---------- Records

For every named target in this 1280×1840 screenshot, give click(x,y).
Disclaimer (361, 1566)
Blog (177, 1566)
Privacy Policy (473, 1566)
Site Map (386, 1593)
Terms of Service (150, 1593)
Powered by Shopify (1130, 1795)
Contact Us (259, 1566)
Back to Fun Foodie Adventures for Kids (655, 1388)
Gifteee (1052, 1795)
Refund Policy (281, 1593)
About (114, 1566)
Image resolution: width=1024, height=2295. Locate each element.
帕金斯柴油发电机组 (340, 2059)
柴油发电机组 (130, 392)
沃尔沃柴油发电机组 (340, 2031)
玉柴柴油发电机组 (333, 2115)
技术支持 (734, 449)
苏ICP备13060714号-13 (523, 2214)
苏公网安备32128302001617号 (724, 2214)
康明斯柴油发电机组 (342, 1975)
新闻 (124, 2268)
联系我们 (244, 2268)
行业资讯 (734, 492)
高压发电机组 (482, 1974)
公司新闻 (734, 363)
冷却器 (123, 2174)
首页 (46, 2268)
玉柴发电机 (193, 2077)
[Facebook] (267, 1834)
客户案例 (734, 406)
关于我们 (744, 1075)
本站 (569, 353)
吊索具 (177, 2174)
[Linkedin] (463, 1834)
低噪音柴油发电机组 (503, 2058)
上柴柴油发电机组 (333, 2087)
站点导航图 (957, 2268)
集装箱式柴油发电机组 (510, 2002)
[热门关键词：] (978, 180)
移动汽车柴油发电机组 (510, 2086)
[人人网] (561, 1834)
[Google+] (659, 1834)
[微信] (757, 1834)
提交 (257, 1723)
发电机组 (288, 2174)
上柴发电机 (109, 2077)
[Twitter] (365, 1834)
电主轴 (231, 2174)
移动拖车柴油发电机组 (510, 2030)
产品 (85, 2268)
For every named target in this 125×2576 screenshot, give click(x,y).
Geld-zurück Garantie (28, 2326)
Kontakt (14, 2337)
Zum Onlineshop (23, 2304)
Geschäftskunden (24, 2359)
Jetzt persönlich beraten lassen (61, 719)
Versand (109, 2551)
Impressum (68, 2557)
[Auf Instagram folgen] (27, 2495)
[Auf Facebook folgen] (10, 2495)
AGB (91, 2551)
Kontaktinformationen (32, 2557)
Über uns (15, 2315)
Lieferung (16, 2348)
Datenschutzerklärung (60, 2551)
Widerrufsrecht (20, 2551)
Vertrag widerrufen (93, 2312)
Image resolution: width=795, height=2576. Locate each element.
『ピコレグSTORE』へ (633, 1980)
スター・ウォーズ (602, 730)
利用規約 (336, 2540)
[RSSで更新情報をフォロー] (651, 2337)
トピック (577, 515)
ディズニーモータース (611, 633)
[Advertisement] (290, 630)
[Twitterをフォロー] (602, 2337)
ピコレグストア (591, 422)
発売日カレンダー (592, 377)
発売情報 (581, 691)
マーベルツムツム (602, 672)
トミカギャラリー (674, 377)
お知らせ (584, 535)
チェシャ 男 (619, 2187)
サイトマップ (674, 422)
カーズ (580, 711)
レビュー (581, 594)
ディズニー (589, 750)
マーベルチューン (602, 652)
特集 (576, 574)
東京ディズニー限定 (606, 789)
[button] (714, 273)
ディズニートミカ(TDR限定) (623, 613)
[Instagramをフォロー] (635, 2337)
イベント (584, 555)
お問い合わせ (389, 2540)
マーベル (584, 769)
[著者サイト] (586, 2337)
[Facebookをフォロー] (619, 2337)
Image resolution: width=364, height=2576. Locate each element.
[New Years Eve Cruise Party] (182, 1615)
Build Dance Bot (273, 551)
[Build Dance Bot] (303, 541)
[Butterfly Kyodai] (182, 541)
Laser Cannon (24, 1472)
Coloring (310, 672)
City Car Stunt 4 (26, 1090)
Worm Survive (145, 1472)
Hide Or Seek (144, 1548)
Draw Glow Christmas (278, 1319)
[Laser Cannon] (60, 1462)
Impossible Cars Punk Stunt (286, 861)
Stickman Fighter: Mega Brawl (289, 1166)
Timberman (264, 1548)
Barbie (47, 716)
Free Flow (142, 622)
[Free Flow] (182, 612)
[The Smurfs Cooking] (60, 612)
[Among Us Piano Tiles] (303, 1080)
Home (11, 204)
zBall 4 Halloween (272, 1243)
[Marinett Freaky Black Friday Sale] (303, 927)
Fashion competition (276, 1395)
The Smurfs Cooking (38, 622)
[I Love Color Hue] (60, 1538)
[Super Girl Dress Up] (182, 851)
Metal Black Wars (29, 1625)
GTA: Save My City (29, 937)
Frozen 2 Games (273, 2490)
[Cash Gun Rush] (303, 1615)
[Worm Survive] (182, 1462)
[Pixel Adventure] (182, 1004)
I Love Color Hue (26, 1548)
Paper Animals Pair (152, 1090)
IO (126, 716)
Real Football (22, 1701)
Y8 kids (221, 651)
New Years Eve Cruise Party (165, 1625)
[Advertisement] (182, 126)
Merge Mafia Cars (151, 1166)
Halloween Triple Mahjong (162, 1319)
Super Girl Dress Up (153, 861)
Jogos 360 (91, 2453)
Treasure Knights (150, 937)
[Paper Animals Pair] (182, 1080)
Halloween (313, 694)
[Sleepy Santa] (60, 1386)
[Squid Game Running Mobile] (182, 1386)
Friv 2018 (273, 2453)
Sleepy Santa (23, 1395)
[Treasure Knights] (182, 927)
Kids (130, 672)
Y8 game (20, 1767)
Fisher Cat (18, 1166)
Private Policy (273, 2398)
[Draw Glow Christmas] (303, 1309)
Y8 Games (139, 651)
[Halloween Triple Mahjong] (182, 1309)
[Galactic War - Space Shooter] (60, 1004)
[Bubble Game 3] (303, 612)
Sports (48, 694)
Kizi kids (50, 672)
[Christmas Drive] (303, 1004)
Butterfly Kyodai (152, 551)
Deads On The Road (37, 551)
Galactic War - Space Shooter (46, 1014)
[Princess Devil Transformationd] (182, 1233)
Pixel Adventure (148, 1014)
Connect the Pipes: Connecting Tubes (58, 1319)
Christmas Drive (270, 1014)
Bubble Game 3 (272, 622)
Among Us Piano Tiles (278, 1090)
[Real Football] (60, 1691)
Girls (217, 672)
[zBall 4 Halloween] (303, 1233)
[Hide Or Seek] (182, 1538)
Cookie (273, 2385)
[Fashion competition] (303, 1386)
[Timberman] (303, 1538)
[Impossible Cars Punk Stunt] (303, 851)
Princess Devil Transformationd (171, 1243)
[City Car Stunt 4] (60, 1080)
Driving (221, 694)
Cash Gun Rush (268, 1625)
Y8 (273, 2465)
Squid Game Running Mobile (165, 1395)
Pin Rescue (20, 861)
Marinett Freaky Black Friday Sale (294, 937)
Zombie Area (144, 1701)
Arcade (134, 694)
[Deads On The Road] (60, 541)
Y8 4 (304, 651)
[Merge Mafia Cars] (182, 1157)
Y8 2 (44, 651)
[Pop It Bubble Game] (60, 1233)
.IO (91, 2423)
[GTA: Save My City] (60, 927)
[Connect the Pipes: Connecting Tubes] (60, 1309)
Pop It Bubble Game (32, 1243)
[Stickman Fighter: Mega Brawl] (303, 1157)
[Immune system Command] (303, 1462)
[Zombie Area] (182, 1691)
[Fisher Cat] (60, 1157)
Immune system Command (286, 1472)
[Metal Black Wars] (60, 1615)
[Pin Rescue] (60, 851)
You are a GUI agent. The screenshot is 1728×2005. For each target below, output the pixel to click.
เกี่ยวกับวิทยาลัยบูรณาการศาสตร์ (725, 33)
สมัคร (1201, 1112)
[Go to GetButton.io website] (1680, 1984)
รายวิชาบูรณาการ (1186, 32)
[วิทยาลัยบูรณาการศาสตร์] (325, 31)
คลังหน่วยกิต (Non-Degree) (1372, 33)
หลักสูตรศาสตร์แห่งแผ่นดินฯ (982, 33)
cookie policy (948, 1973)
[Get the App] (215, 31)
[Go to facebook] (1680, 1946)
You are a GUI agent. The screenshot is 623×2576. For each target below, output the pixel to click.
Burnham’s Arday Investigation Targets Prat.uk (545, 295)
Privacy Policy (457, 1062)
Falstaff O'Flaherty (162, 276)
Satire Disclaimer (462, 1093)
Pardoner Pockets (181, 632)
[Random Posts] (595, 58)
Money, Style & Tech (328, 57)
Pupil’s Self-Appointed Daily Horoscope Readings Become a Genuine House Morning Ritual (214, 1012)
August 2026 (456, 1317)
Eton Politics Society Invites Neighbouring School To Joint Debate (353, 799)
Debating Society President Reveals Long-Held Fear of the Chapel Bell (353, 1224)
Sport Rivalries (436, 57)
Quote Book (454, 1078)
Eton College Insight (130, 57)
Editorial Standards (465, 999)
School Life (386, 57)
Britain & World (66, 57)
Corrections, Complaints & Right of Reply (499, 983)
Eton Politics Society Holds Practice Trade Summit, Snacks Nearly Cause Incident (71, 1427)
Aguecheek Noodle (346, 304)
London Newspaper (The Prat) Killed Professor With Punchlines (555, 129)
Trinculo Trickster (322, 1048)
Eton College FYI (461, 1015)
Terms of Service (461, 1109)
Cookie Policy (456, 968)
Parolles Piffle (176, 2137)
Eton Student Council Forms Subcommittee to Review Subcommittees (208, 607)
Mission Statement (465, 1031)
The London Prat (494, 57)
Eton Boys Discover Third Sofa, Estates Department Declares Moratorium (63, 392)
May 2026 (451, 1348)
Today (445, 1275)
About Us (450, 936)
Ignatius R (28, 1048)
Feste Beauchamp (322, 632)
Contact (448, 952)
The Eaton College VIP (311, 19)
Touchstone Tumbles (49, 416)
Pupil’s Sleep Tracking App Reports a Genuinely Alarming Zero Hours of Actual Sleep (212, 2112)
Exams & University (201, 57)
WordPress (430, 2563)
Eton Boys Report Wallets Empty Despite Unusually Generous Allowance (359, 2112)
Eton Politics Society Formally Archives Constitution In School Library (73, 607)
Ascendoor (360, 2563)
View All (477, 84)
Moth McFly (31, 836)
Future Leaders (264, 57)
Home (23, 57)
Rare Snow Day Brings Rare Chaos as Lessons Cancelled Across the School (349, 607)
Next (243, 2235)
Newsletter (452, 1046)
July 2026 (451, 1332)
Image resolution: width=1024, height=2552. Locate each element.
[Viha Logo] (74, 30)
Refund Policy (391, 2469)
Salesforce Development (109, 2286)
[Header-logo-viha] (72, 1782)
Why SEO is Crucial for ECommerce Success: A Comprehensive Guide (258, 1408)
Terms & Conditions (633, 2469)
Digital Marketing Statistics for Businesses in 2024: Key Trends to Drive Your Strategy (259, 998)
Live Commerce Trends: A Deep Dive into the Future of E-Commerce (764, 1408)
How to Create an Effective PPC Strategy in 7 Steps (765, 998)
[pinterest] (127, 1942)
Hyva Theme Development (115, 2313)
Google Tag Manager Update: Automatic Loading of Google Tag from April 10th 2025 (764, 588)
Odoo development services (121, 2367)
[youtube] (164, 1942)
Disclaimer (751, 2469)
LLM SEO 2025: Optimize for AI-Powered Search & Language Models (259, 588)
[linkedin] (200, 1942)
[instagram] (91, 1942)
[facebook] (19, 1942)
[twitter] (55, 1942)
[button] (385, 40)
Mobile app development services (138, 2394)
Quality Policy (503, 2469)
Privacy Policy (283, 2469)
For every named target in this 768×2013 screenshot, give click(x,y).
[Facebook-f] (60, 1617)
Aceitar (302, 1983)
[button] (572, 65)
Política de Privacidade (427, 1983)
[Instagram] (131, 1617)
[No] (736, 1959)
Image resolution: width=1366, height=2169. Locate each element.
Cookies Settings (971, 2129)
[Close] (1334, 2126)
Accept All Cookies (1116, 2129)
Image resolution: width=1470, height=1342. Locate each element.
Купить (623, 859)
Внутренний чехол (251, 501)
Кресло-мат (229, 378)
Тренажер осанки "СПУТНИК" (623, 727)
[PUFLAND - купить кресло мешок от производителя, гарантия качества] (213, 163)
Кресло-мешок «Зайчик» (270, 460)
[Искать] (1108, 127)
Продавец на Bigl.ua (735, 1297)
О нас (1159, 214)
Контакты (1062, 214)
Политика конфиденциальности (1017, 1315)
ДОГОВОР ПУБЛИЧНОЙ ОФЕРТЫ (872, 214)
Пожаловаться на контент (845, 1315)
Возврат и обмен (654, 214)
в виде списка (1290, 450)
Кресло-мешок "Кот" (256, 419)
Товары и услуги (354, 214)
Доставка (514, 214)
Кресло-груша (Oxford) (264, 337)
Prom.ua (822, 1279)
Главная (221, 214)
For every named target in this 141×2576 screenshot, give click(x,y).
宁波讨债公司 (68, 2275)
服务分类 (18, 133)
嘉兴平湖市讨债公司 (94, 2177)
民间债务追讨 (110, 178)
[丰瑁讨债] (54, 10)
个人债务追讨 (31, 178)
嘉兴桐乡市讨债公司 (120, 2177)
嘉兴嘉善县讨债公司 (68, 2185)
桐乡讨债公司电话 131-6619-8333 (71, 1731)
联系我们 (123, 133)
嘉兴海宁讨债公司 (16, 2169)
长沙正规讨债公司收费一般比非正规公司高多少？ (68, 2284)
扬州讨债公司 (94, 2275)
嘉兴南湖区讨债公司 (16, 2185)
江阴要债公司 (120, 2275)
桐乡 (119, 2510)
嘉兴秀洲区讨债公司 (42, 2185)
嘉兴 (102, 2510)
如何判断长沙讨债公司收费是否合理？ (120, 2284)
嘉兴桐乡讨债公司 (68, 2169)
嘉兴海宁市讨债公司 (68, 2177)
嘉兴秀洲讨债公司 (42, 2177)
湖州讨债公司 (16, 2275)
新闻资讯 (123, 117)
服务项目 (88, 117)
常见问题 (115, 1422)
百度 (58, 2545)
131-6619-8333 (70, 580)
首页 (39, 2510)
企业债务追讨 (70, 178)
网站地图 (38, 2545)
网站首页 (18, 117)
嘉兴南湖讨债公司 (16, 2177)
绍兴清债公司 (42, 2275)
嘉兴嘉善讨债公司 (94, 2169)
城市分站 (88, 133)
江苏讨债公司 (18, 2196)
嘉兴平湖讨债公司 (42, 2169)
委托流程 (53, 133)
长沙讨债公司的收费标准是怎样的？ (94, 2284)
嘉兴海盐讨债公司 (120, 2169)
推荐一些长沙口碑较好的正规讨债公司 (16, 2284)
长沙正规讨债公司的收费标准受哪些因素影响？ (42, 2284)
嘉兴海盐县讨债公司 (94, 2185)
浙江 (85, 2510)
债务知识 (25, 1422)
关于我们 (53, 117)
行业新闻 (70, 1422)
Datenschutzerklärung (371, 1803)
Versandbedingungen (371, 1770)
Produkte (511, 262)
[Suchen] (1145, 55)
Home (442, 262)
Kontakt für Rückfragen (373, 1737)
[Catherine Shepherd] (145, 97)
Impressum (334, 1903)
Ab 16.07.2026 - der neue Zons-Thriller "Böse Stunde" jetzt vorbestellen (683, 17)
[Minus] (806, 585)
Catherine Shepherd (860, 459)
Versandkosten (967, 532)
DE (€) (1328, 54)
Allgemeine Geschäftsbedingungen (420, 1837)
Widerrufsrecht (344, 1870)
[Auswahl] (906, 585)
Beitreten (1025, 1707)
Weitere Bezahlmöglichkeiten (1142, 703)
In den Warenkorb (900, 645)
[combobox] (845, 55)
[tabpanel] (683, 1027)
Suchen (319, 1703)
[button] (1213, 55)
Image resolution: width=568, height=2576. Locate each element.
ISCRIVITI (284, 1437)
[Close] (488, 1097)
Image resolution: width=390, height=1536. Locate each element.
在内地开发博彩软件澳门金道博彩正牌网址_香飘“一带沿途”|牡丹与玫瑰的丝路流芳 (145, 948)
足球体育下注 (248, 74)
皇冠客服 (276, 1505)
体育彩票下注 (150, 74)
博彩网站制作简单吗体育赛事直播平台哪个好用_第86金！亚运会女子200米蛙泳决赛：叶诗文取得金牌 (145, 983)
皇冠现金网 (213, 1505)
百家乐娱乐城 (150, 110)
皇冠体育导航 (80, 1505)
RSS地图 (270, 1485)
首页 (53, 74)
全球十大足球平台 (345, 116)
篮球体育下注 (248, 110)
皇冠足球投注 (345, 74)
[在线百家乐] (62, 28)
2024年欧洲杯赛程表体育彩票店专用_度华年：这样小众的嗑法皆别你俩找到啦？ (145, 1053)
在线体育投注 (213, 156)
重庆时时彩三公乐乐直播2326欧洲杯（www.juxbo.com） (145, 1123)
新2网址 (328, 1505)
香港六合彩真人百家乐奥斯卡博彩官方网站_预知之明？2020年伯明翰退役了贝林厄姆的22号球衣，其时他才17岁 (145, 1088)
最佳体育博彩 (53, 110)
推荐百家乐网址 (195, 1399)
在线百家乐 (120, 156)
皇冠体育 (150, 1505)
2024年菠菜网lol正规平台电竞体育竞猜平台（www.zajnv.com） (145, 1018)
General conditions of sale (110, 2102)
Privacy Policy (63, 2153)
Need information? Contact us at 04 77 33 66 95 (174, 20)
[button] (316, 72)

--------------------

Goal of the exercise:
Looking at the data above, write out exactly the lines that start at the one containing "[Facebook-f] (60, 1617)" and end at the one containing "Accept All Cookies (1116, 2129)"; include both and nothing beyond.

Result of this exercise:
[Facebook-f] (60, 1617)
Aceitar (302, 1983)
[button] (572, 65)
Política de Privacidade (427, 1983)
[Instagram] (131, 1617)
[No] (736, 1959)
Image resolution: width=1366, height=2169. Locate each element.
Cookies Settings (971, 2129)
[Close] (1334, 2126)
Accept All Cookies (1116, 2129)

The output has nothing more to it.